For the data below, please report each line where the word "Bold" is found.

Data section »
★ ★ ★ ★ ★ ★ ★

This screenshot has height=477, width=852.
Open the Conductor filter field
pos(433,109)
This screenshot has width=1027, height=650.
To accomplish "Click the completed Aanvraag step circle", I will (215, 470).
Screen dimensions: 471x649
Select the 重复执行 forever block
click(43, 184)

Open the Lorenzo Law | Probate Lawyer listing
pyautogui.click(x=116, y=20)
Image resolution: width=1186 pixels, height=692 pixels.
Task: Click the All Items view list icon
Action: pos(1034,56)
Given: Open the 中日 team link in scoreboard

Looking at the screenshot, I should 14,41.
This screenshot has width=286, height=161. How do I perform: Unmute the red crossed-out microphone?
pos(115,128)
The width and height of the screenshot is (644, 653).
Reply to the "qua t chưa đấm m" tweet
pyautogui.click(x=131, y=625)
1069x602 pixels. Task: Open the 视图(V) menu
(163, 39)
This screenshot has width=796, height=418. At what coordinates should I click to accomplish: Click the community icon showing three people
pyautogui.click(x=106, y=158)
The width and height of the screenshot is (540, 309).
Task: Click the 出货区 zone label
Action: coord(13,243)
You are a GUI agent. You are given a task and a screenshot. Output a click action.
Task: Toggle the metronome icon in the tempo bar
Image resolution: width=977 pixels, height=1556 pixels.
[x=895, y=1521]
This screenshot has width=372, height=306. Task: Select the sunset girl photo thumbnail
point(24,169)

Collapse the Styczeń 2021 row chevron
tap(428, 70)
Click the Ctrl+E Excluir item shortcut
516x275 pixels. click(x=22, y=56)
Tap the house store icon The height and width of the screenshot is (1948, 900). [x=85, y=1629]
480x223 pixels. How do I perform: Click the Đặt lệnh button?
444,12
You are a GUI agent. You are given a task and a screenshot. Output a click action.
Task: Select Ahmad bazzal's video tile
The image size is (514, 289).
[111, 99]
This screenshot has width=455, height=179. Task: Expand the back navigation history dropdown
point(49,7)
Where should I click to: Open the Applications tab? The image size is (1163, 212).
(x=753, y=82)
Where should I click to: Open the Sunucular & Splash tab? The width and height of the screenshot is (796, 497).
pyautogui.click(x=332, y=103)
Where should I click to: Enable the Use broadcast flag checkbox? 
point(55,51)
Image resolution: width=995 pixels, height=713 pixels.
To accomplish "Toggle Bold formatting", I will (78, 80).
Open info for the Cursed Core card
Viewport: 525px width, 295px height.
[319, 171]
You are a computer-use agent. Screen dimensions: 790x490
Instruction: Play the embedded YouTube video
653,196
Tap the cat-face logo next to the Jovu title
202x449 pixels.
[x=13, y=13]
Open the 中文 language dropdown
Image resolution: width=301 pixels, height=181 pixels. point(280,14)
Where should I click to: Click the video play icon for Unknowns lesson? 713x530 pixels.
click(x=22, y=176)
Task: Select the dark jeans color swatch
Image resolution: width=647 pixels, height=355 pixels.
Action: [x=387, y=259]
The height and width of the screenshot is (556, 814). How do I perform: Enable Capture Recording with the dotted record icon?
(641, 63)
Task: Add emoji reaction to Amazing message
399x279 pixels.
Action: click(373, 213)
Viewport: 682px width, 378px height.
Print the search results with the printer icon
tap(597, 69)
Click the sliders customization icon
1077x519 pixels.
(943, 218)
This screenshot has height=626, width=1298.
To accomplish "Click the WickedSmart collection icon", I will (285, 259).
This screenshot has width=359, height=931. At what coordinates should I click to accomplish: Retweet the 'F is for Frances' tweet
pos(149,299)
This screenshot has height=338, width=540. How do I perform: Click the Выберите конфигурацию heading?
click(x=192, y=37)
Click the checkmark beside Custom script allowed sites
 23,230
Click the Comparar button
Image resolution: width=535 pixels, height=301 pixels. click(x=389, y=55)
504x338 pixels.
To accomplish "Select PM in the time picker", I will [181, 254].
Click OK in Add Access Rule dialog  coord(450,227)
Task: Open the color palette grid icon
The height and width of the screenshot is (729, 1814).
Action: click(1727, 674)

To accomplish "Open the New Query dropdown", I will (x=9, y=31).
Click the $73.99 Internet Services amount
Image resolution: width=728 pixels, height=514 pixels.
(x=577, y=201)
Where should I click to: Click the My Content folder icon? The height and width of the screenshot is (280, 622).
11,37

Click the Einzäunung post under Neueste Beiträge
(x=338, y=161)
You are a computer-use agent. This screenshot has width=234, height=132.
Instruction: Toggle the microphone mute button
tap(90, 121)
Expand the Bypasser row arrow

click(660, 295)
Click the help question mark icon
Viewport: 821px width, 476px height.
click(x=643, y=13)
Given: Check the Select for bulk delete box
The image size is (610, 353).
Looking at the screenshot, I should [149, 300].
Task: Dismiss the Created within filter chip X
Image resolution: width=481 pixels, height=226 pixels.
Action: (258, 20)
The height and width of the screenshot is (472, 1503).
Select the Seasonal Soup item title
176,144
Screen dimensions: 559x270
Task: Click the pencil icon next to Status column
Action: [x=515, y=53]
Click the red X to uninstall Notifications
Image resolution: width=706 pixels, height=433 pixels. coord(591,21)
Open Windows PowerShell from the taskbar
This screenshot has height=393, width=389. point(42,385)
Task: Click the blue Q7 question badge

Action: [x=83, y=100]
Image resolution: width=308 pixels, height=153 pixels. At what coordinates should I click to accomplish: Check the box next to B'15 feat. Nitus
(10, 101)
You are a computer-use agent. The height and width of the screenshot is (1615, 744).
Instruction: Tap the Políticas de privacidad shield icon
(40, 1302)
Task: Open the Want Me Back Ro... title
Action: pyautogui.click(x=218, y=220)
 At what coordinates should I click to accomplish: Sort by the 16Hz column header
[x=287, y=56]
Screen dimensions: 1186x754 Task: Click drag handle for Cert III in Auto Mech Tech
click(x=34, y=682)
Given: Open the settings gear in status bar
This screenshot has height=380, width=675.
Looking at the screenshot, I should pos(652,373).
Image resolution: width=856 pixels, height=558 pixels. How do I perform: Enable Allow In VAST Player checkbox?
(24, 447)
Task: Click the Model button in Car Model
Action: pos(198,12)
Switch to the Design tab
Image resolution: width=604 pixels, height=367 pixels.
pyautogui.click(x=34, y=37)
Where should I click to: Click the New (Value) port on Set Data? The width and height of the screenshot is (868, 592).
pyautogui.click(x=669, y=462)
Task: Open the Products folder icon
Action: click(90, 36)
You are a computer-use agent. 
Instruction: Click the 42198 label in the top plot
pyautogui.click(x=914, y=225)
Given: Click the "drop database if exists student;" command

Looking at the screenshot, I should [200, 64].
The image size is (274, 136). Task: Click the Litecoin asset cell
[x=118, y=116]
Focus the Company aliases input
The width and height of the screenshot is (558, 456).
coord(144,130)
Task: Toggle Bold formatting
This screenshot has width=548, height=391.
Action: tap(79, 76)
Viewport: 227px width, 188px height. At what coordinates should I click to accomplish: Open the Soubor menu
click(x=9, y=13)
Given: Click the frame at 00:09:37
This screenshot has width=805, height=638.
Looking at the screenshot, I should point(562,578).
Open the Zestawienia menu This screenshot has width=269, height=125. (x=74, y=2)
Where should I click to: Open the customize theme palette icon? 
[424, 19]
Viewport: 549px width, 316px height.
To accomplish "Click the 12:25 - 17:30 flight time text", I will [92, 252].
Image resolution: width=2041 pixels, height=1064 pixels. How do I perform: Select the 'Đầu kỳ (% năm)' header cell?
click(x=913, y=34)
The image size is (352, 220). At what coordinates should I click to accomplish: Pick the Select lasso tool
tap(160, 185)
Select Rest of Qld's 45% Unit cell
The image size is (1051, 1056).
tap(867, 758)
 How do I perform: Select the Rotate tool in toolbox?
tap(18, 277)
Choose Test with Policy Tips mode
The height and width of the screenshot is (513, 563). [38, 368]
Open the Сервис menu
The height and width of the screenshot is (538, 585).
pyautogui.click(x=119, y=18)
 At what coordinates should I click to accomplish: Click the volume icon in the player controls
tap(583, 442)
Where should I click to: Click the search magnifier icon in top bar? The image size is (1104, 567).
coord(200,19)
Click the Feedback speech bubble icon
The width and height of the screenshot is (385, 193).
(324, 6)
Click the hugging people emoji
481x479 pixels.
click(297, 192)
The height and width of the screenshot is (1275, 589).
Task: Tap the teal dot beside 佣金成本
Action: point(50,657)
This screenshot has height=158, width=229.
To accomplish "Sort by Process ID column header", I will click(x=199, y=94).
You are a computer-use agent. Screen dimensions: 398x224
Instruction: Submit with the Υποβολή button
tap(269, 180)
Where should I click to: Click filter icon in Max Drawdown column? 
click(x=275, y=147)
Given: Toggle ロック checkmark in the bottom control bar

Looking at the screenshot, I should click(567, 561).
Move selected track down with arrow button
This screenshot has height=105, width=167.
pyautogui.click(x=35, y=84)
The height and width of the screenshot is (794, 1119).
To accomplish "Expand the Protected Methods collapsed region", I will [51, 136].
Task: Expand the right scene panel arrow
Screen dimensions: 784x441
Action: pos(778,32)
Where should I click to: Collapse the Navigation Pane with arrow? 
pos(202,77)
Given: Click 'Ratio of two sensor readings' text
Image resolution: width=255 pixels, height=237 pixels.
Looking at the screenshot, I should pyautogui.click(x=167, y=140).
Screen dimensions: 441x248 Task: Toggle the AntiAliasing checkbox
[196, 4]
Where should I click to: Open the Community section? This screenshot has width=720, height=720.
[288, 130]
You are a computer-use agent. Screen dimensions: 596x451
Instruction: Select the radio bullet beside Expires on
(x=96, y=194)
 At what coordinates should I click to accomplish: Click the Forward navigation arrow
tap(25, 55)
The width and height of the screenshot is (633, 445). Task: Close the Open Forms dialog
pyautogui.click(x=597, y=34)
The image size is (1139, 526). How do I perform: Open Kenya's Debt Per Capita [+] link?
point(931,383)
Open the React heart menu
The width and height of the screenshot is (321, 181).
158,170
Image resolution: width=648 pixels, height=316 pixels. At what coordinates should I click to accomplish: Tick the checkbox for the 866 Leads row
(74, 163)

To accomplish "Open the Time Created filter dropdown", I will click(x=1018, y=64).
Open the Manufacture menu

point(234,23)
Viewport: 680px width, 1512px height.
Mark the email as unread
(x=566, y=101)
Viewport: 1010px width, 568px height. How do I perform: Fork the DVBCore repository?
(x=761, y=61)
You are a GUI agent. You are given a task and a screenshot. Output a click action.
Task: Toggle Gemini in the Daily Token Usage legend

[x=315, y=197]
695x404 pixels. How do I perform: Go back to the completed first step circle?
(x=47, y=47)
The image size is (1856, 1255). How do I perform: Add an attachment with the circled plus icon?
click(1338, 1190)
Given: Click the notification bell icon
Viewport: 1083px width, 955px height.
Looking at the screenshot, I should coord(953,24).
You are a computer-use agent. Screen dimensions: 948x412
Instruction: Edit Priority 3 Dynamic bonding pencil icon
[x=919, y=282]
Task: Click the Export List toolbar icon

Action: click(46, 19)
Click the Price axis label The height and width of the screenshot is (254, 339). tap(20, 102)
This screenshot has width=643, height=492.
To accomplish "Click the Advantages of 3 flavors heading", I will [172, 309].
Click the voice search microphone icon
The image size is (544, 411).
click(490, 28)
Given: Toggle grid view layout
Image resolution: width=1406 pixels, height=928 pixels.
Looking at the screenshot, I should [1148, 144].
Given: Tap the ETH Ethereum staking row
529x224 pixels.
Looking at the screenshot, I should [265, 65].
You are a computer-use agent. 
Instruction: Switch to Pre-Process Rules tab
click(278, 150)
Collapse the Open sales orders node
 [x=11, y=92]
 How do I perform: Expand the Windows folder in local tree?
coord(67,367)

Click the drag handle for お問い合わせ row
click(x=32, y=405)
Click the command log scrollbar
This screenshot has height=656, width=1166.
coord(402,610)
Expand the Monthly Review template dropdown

★ ★ ★ ★ ★ ★ ★

Task output »
To accomplish "Toggle Bold formatting", I will (78, 80).
Task: Toggle Bold formatting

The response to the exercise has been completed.